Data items
%%

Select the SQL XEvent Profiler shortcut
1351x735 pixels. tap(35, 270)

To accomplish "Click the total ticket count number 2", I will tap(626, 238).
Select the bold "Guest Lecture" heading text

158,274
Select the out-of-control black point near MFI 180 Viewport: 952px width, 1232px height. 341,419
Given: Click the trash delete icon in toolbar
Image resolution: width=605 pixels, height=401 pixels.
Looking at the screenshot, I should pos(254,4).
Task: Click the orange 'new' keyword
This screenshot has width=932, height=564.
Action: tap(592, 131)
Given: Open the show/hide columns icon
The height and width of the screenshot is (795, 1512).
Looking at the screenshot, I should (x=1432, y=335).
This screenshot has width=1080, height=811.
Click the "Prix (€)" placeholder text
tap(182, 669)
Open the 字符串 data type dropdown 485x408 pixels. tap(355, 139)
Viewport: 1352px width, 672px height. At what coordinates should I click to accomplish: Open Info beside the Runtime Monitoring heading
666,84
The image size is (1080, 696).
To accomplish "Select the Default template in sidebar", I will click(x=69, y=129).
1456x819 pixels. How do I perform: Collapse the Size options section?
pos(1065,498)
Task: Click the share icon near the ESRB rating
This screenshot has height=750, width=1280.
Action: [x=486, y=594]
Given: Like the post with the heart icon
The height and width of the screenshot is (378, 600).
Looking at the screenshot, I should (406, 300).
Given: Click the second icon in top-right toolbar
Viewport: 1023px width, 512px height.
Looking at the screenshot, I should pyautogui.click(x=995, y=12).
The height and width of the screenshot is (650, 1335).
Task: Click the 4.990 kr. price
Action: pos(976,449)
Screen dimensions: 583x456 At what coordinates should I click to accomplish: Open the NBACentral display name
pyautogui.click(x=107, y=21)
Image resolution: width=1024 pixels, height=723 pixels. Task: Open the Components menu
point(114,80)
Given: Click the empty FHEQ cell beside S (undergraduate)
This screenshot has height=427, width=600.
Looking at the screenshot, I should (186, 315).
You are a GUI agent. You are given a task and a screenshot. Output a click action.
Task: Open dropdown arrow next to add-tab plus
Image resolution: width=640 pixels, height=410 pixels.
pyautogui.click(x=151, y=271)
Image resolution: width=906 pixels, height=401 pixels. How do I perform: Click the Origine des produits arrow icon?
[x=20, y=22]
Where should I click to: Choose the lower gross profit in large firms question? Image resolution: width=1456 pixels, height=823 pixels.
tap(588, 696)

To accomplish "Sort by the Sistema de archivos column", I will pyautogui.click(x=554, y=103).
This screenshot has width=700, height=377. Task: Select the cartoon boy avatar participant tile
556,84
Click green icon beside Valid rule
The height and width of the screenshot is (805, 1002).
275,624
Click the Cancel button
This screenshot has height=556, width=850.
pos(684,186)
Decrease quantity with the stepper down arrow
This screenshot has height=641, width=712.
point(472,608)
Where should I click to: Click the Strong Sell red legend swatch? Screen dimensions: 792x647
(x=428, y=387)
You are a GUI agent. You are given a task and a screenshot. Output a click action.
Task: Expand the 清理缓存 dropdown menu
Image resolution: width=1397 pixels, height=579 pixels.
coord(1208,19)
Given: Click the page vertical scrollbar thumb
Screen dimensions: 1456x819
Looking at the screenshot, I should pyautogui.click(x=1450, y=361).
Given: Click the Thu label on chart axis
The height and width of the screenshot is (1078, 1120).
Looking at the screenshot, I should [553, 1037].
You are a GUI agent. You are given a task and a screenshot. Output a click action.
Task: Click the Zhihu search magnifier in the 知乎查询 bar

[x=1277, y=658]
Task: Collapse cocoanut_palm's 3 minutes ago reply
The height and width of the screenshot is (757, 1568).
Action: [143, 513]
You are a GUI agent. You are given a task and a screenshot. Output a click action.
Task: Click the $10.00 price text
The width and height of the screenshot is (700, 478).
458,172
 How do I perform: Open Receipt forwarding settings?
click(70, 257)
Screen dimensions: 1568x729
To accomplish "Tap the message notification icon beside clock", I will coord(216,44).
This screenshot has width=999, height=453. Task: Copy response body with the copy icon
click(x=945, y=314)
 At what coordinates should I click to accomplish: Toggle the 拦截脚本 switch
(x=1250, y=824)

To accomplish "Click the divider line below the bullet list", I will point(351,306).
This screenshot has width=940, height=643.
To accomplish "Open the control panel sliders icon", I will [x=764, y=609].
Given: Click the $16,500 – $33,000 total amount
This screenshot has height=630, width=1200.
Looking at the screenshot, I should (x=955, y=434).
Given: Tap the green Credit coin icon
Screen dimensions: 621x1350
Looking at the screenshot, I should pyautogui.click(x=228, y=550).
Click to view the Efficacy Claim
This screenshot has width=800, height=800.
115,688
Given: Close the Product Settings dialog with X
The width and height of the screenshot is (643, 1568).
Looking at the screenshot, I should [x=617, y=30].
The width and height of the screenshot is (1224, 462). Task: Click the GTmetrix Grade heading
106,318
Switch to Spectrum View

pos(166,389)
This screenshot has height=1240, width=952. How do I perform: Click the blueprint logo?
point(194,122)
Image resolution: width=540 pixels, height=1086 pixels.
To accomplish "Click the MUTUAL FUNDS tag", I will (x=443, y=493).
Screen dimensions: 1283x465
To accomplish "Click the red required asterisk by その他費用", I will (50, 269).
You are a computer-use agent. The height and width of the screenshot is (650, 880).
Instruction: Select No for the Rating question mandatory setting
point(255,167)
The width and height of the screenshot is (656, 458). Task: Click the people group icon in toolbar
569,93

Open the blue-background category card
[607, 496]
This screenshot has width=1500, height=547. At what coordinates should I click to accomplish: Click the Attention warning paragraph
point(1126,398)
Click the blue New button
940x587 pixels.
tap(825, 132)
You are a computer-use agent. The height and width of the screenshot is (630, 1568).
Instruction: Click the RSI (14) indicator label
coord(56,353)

%%

* [TASK BRIEF]: Copy out every line of the entries where the string "dropdown" shows up.

* [TASK SOLUTION]:
Open the 字符串 data type dropdown 485x408 pixels. tap(355, 139)
Task: Open dropdown arrow next to add-tab plus
Task: Expand the 清理缓存 dropdown menu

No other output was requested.